En effet, le Gabon n’a pas de programme de soutien en cours avec le FMI, son dernier accord remontant à 2018. Tandis que des pays comme l’Égypte, la Côte d’Ivoire, le Kenya ou le Ghana figurent dans le top 10 des pays les plus endettés auprès du FMI, avec des engagements atteignant plusieurs milliards de dollars, le Gabon a su éviter des niveaux d’endettement inquiétants. À titre d’exemple, l’Égypte est actuellement engagée pour près de 8,95 milliards de dollars, tandis que la Côte d’Ivoire et le Kenya sont respectivement à 5,2 milliards et 4,2 milliards de dollars.
Mais au-delà de ces comparaisons, la situation du Gabon mérite d’être abordée sous un autre angle. Il est essentiel de ne pas se limiter à une simple évaluation du montant total de la dette, mais plutôt de considérer sa soutenabilité. En d’autres termes, quel est le poids réel du service de la dette par rapport aux ressources propres du pays ? Cette analyse est cruciale pour déterminer si le Gabon peut continuer à honorer ses engagements financiers sans compromettre ses priorités de développement.
Actuellement en discussion pour la mise en place d’un nouveau programme avec le FMI, le Gabon se concentre sur des projets stratégiques qui pourraient renforcer son développement à long terme. Le pays souhaite aligner ses priorités de croissance avec des objectifs durables, en mettant l’accent sur des secteurs essentiels comme l’infrastructure, la santé, l’éducation et la diversification économique.
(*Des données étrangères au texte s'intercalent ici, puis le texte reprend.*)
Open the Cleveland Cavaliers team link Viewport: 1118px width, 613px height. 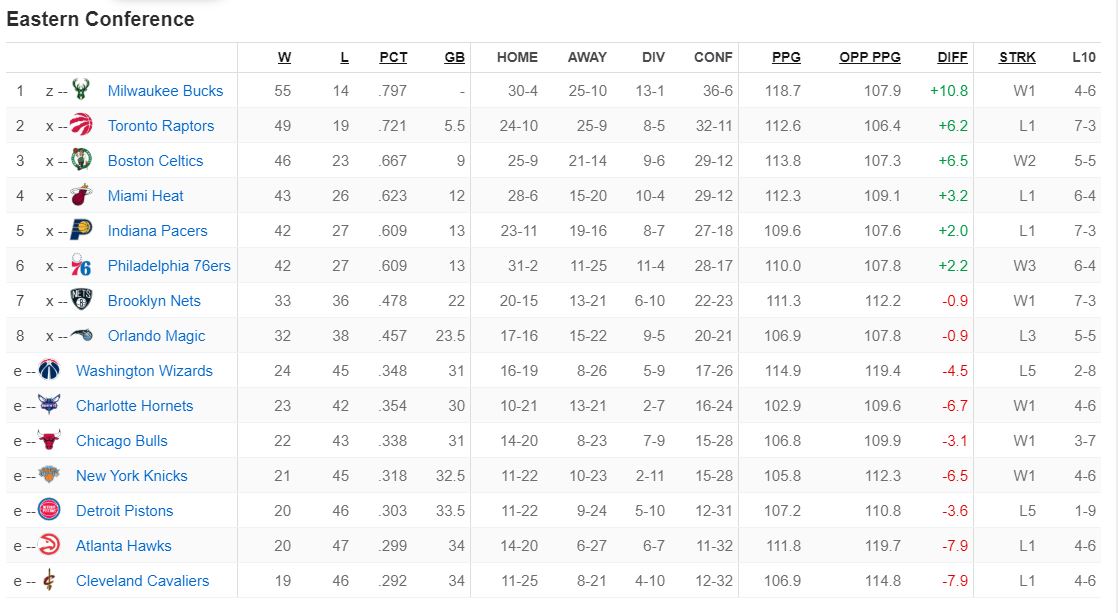pos(143,581)
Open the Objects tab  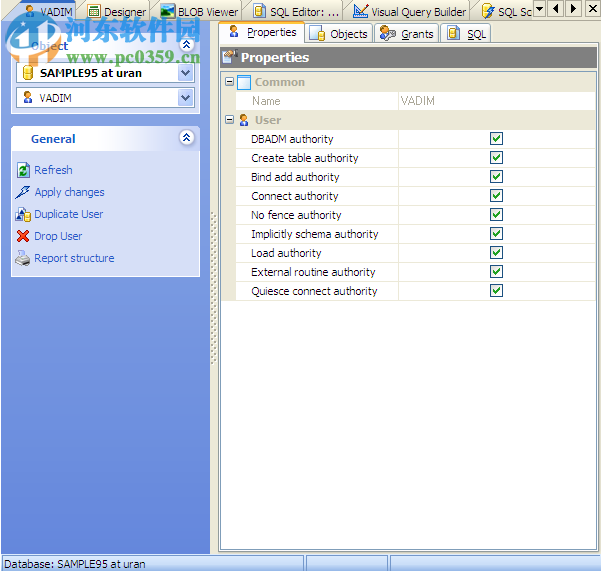point(340,34)
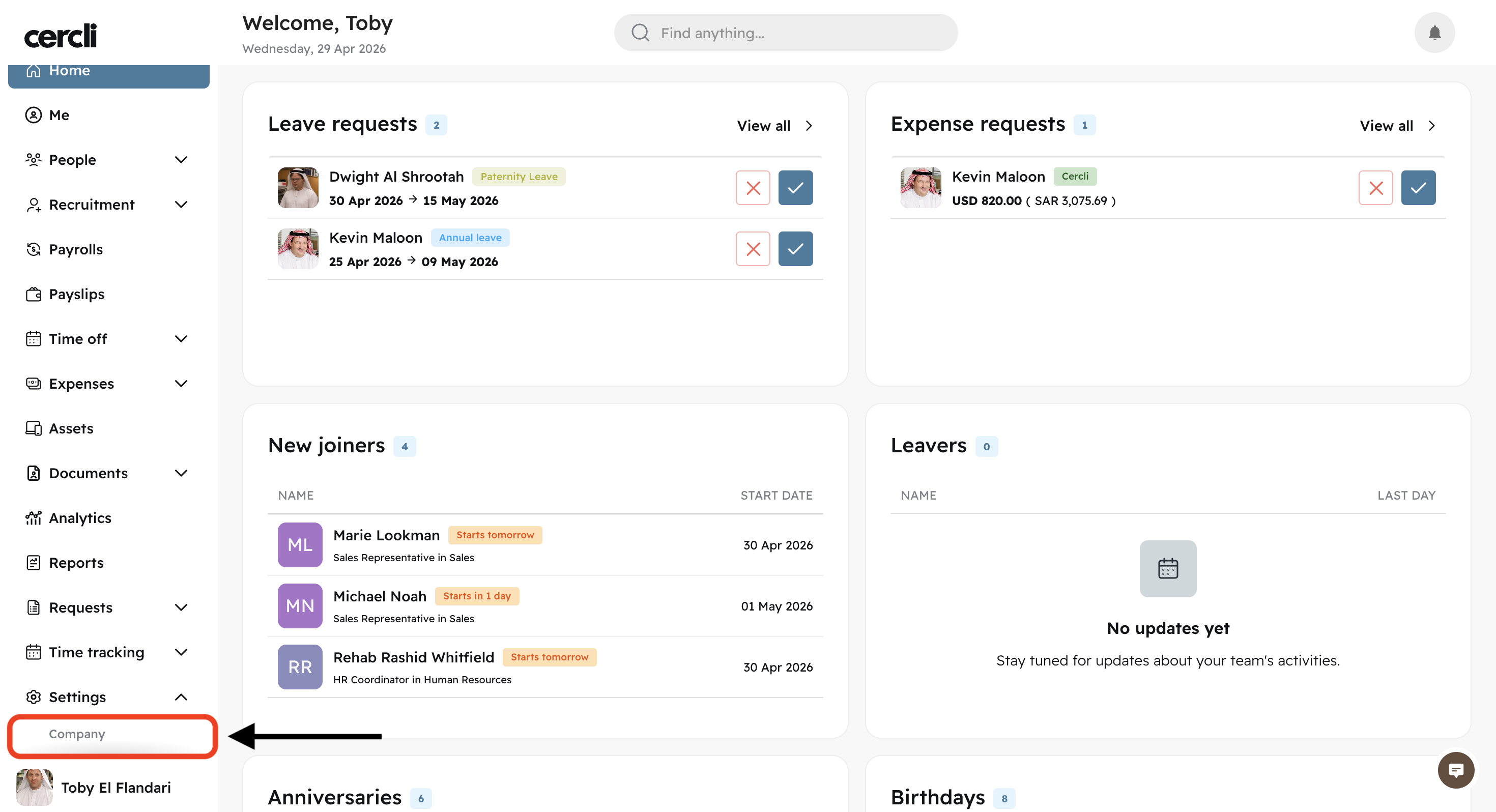The width and height of the screenshot is (1496, 812).
Task: Go to Analytics in sidebar
Action: [79, 517]
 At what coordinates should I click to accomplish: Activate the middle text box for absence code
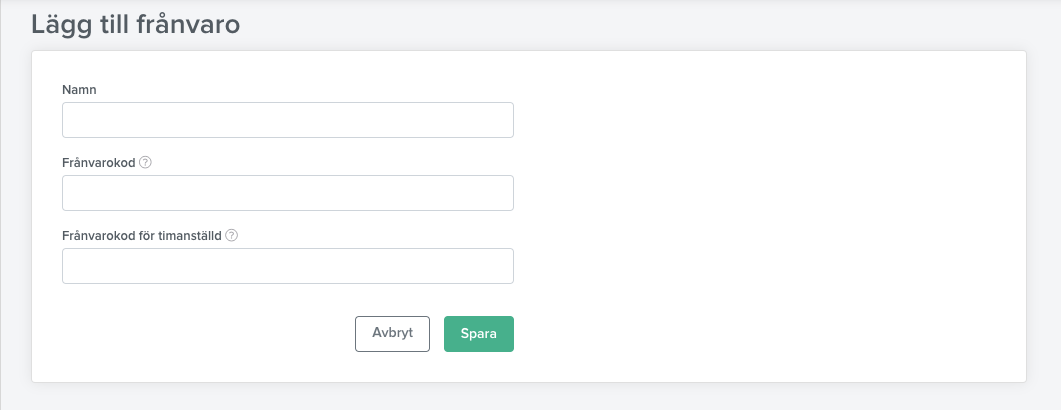(x=288, y=193)
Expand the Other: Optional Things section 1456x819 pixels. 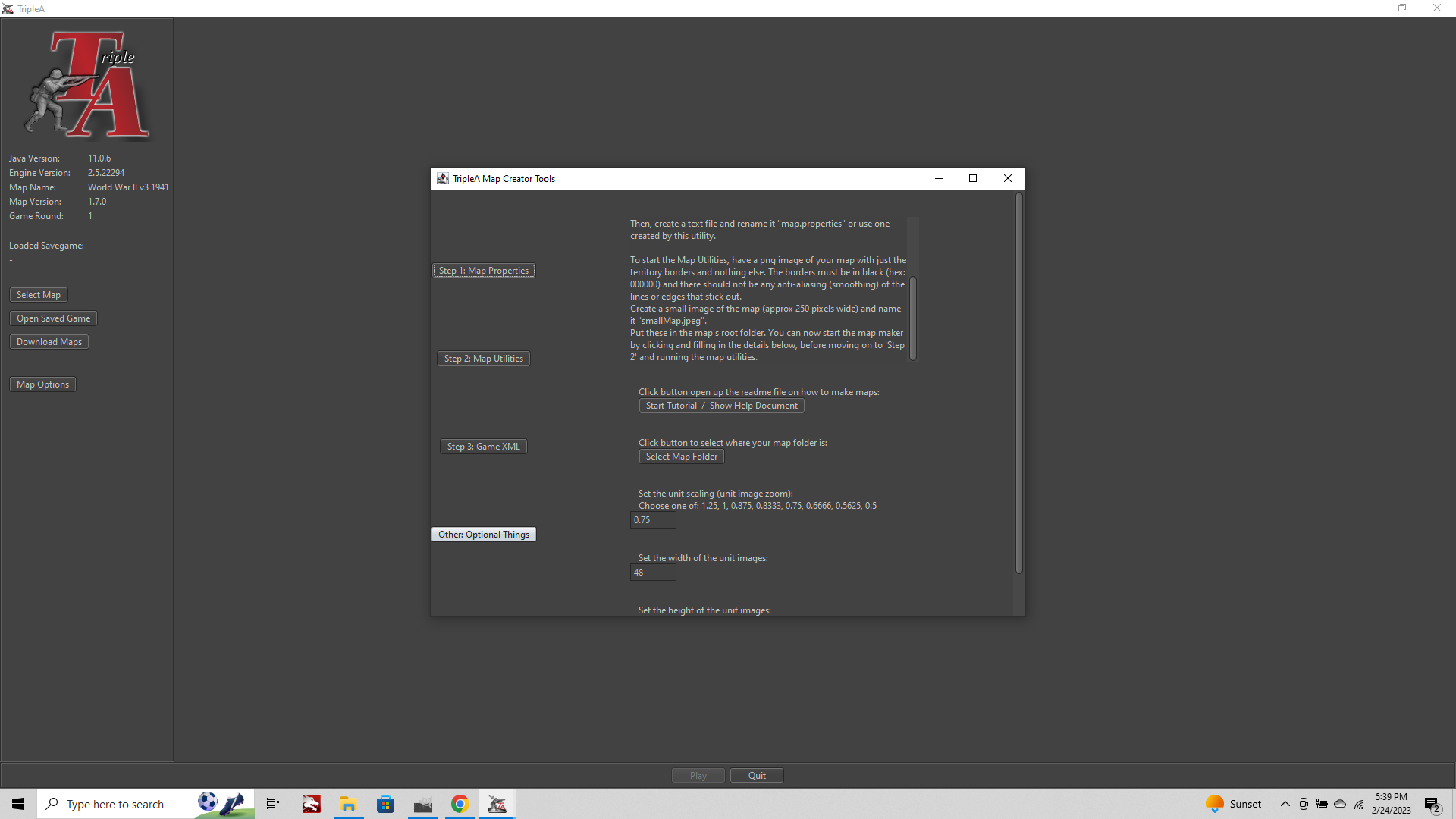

Ces négociations devraient aboutir à un programme qui permettra au Gabon d’équilibrer sa politique de gestion de la dette avec des investissements dans des projets porteurs de croissance. De plus, une telle approche pourrait contribuer à réduire la dépendance du pays vis-à-vis du secteur pétrolier, tout en ouvrant la voie à une économie plus diversifiée et résiliente.
Ainsi, le Gabon continue de naviguer avec prudence, cherchant à équilibrer son endettement avec des réformes nécessaires pour assurer son avenir économique. L’institution du FMI, bien qu’essentielle pour certains pays, n’est pas l’unique voie pour les Gabonais : la volonté d’adopter une stratégie de développement autonome et axée sur les priorités nationales reste une part importante de la vision du pays pour les années à venir.
Les mois à venir, marqués par la finalisation d’un nouvel accord avec le FMI, seront déterminants. Le Gabon semble prêt à tirer parti de cette opportunité pour poser les bases d’une croissance durable et d’un futur économique plus stable, dans lequel chaque Gabonais pourrait en tirer les bénéfices.